In the analysis, UNICEF noted that 92 countries do not have national policies in place that ensure new fathers get adequate paid time off with their newborn babies, including India and Nigeria - which all have high infant populations. In comparison, other countries with high infant populations, including Brazil and the Democratic Republic of the Congo, all have national paid paternity leave policies - albeit offering relatively short-term entitlements. This contrasts with just eight countries (including the United States) that do not have a policy on paid maternity leave.
The new analysis forms part of UNICEF's Super Dads campaign, now in its second year, which aims to break down barriers preventing fathers from playing an active role in their young children's development. The campaign moment celebrated Father's Day on 17 June and focused on the importance of love, play, protection and good nutrition for the healthy development of young children's brains.
Positive and meaningful interaction with mothers and fathers from the very beginning, helps to shape children's brain growth and development for life, making them healthier and happier, and increasing their ability to learn.
Evidence suggests that when fathers bond with their babies from the beginning of life, they are more likely to play a more active role in their children's development. Research also suggests that when children positively interact with their fathers, they have better psychological health, self-esteem and life-satisfaction in the long-term.
"By implementing national family-friendly policies that support early childhood development, including paid paternity leave, the Government can provide parents the time, resources and information they need to care for their children," said Mohamed Malick Fall, Representative of UNICEF Nigeria.
"The Government's recent commitment to extend maternity leave from 12 to 16 weeks indicates to me that the momentum for family-friendly policies in Nigeria is growing," Fall added. "Investments in the provision of support services to caregivers as well as quality pre-primary education and good nutrition for children are investments in healthy and productive future Nigerian generations."

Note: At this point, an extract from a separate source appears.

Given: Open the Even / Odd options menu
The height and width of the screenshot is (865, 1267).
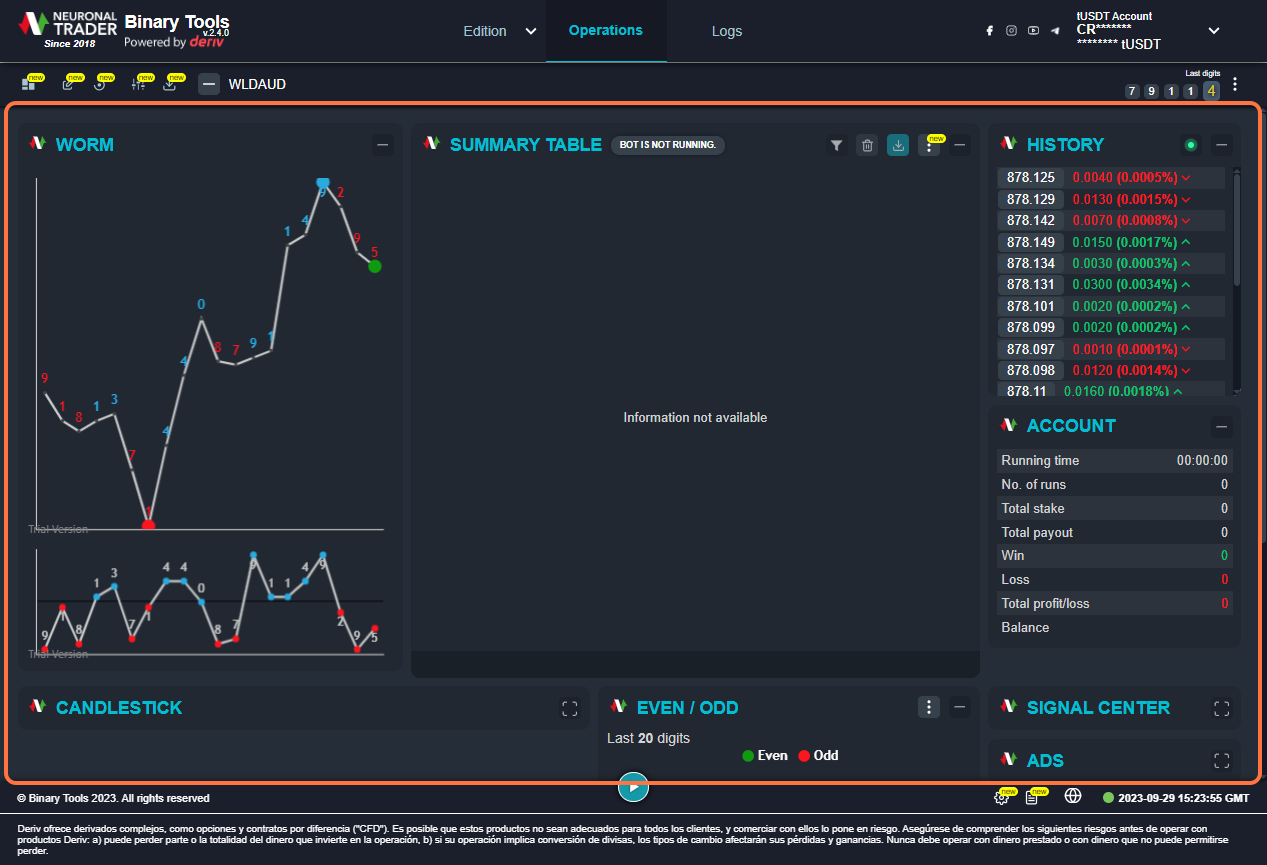Looking at the screenshot, I should click(x=929, y=708).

Advances in neuroscience have proven that when children spend their earliest years - particularly the first 1,000 days from conception to two years old - in a nurturing, stimulating environment, new neural connections form at optimal speed. These neural connections help to determine a child's cognitive ability, how they learn and think, their ability to deal with stress, and can even influence how much they will earn as adults.
The Lancet's Series, Advancing Early Childhood Development: from Science to Scale, launched in October 2016, revealed nearly 250 million children under five years were at risk of poor development due to stunting and extreme poverty.
The Series also revealed that programmes promoting nurturing care -- health, nutrition, responsive caregiving, security and safety, and early learning -- can cost as little as 50 cents per capita per year when combined with existing health services.